End product has always been the issue and some of the old habits remain. On his debut at the King Power Stadium, when unstinting enthusiasm could surely be expected, Traore did indeed make more high-intensity sprints than anyone else in the second half. But his average speed was closer to that of goalkeeper Rui Patricio than the man he'd replaced.
This speed machine is either in top gear or neutral. He had barely made it onto the pitch at the London Stadium before Wolves coach Nuno Espirito Santo was berating him for failing to make a run into the box to get on the end of a cross from the other flank. He is a player who wants the ball at his feet but doesn't always appear to do enough to make that happen.
Speaking to his old Aston Villa manager Tim Sherwood earlier this year, the man who gave him his Premier League debut back in 2015, his mixed feelings about Traore were probably best summed in one sentence. "The players didn't want to play with him," Sherwood told Sky Sports, "but nobody wanted to play against him either."

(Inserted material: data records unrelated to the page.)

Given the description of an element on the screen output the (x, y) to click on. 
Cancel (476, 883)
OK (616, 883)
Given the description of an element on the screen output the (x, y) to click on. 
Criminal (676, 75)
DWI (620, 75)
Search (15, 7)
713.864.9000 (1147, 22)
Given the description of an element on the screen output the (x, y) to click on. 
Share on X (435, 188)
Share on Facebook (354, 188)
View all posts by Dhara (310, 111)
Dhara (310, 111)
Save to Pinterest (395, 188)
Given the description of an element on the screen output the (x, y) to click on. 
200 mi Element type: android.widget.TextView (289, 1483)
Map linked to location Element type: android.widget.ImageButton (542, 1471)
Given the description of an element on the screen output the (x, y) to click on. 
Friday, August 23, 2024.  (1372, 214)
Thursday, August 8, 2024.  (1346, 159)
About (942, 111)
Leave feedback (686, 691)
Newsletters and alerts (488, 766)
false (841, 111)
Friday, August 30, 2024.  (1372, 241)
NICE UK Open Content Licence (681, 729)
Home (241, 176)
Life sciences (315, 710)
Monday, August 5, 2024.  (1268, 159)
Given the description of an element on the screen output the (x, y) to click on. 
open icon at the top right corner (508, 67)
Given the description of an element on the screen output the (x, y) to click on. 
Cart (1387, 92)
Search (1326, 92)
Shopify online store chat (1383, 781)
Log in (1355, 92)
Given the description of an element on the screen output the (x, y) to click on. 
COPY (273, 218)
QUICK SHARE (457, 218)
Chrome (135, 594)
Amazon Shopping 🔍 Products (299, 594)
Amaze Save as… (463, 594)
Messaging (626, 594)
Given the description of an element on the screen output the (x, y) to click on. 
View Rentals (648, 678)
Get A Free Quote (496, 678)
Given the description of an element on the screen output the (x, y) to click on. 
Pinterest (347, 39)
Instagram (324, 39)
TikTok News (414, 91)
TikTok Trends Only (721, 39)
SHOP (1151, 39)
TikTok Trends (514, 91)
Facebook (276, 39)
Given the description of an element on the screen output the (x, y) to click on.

Traore never did start a league game for Villa. He was just not trusted. "He wants the ball to himself but he dribbles in the wrong areas at times," added Sherwood. "He's got to learn because he was turning the ball over where it was easier to pass it. You never knew what you were going to get from him. He was full of power and pace but lacked end product."
Even so, the idea that a 22-year-old winger of such rare talent can have his reputation set in stone would seem every bit as ill-judged as some of Traore's worst decision-making. He was only a teenager when he so infuriated his Aston Villa boss and team-mates alike. Perhaps the notion that he cannot be relied upon should not be allowed to stick just yet.
There are signs that Traore's dribbling decisions are improving. While the numbers remain outrageously high, his success rate is increasing year on year. He completed only 61 per cent of his dribbles in that first season with Villa. The following year with Middlesbrough it was 76 per cent. Last year it was 80 per cent and so far at Wolves it's up at 86 per cent.
As for the accusations of a lack of end product, that is starting to develop too. All six of his career league goals have come since the turn of the year. So far this season he has created five chances in his 91 Premier League minutes for Wolves at a rate that puts him top of the pile, just above David Silva, among players who have played that many minutes or more.
Even Sherwood, among the harsh words, has suggested that Traore has the talent to play for Manchester City let alone Wolves. "He could play for City tomorrow," he said. "He could be a Pep Guardiola player and play free and loose. He could probably set the world alight. He has got those qualities. He is eye-catching and he gets people on the edge of their seats."
Those headline-grabbing sentiments were dismissed by some as hyperbole when the quotes first emerged, but it is safe to assume that Pep Guardiola would have preferred the La Masia graduate on his side when he was busy burning Benjamin Mendy away at Molineux. Traore's impact played its part in earning Wolves a 1-1 draw against the champions.
City's squad boasts just about every quality that's worth having in football. But even they do not possess a player like Traore - because there is no player like Traore. It is a problem that every Wolves opponent must face this season, starting with Sean Dyche's Burnley when they travel down the M6 in search of a first Premier League win of the season on Sunday.
With their European adventure having come to an end, they will be refocused and well prepared. It would be no great shock if they exploit Wolves' weakness from set-pieces just as Everton and City did before them. But at some point in the afternoon, they will face a problem for which there is no preparation. The unique threat of Adama Traore in full flow.